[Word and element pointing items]
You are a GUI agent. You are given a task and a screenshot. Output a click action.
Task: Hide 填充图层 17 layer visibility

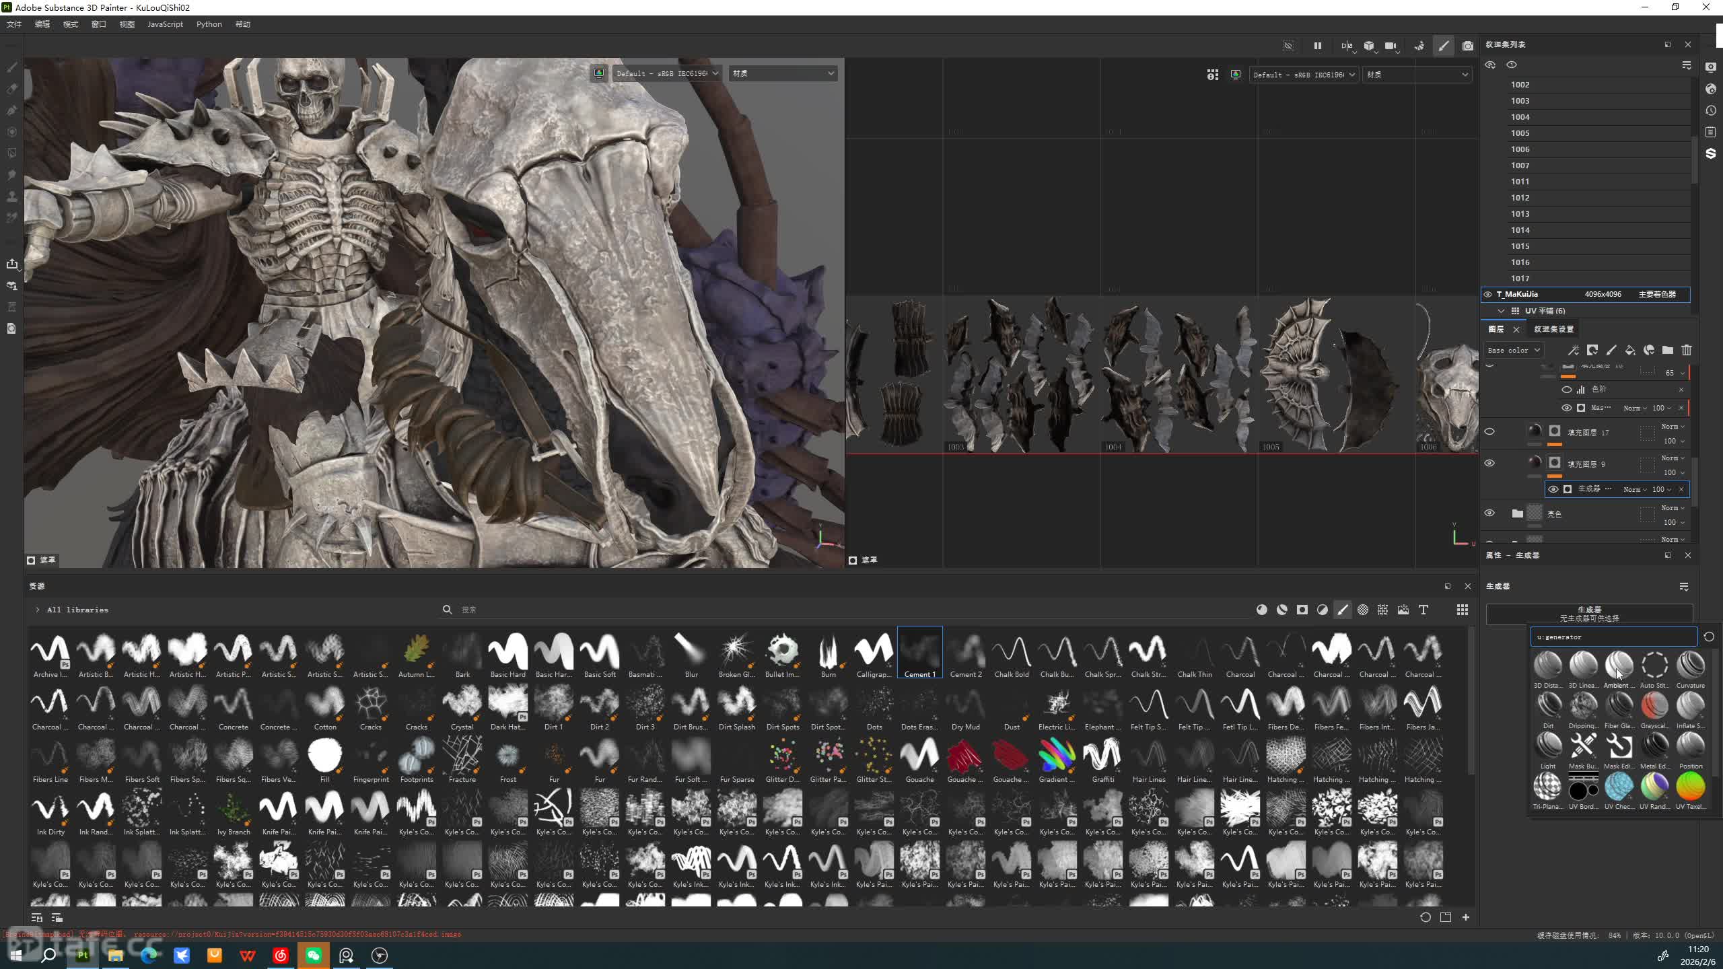coord(1489,431)
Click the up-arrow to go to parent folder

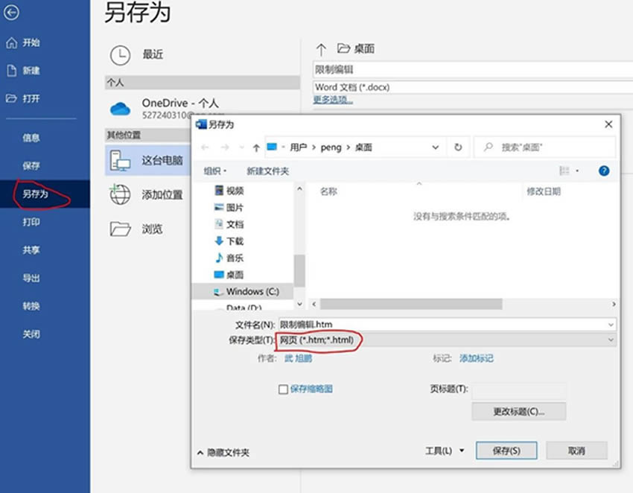point(257,146)
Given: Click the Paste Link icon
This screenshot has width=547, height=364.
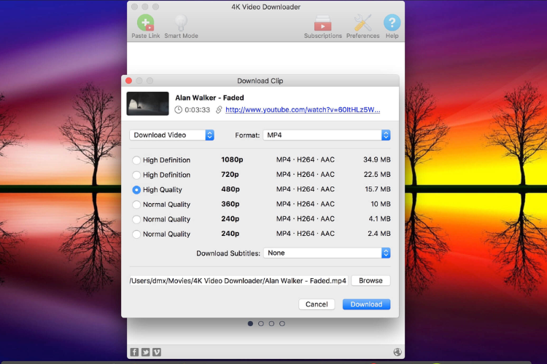Looking at the screenshot, I should coord(145,23).
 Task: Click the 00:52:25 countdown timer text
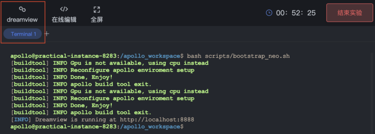tap(296, 13)
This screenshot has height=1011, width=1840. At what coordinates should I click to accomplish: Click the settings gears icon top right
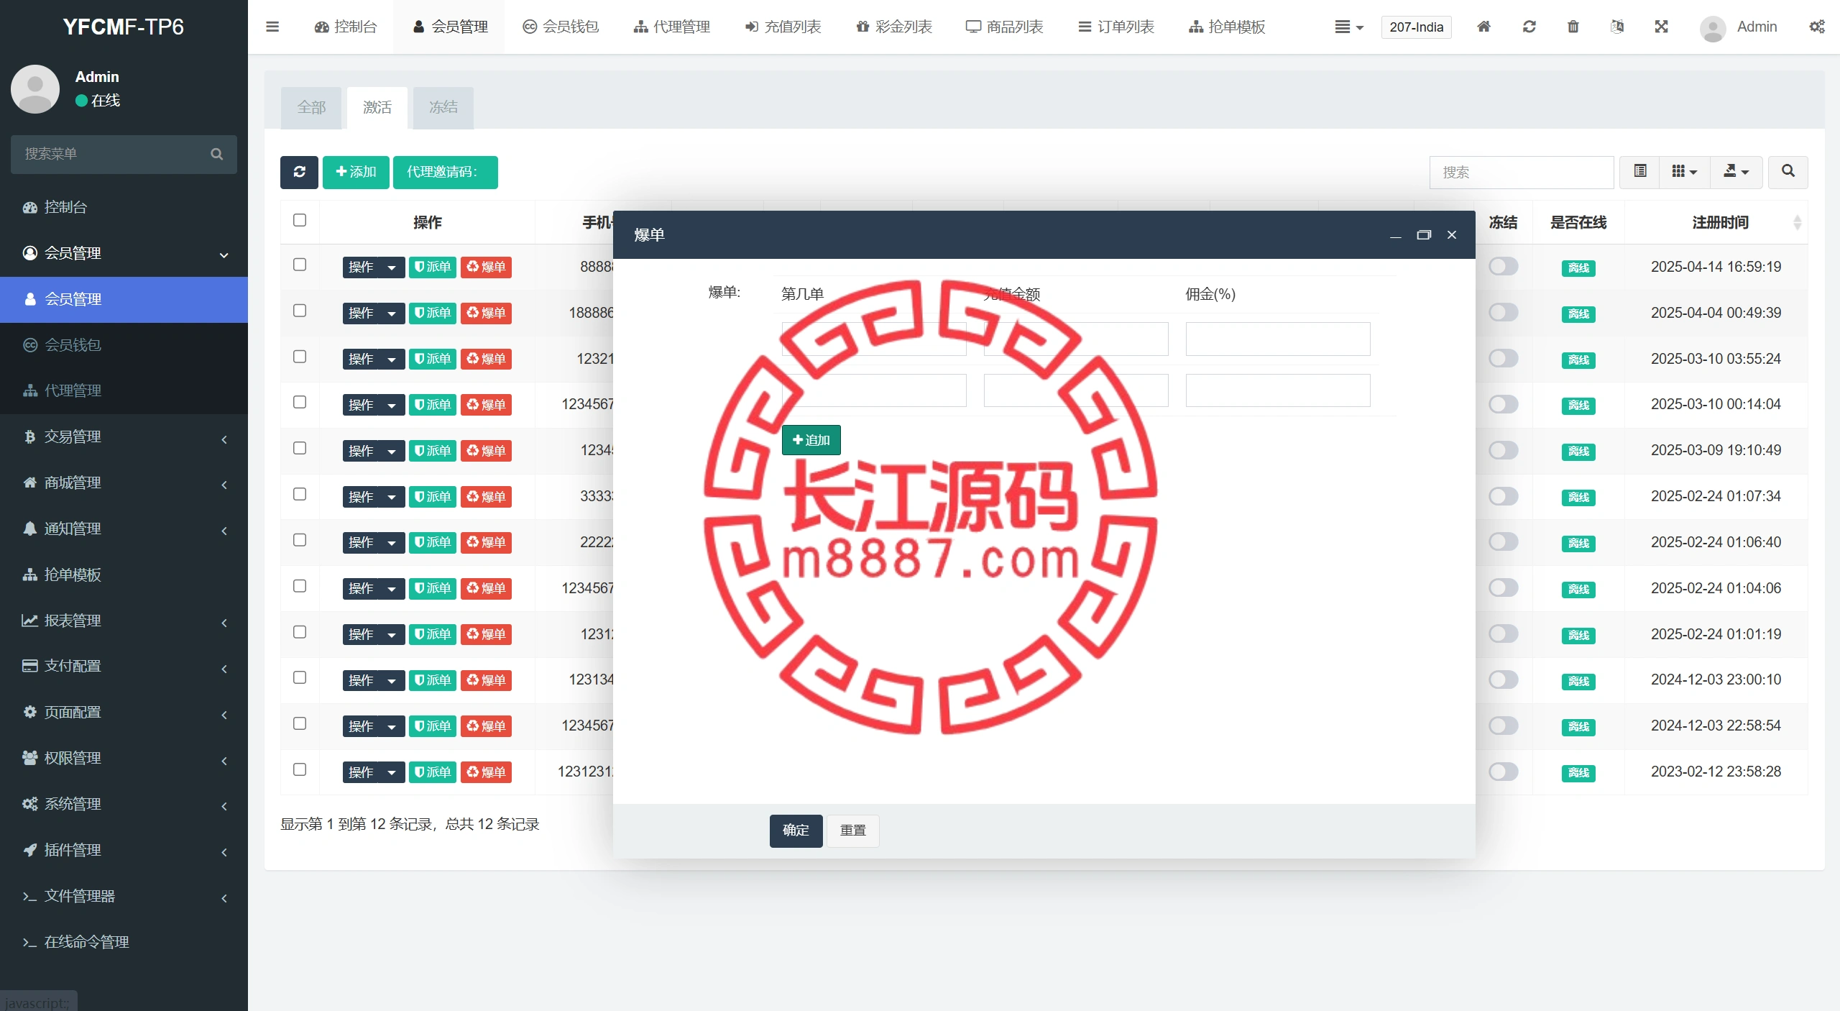(1816, 27)
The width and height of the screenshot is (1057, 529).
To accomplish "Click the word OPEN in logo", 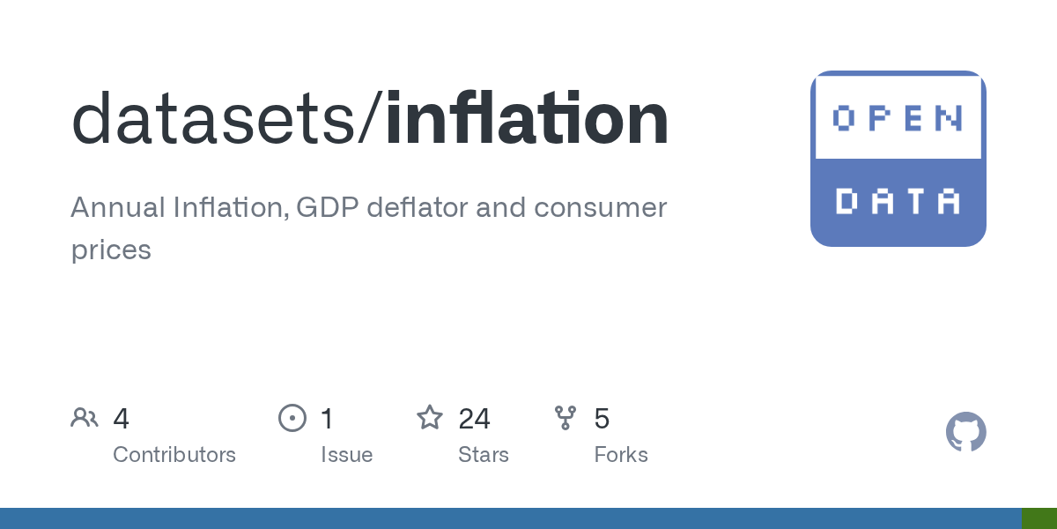I will [898, 118].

**What you need to do**
Please copy out everything from the start of the items down through the line containing "Looking at the", leaving out the pictures.

**Correct output**
You are a GUI agent. You are given a task and a screenshot. Output a click action.
Task: Hide 填充图层 17 layer visibility

coord(1489,431)
Click the up-arrow to go to parent folder

point(257,146)
Given: Click the Paste Link icon
This screenshot has width=547, height=364.
Looking at the screenshot, I should coord(145,23).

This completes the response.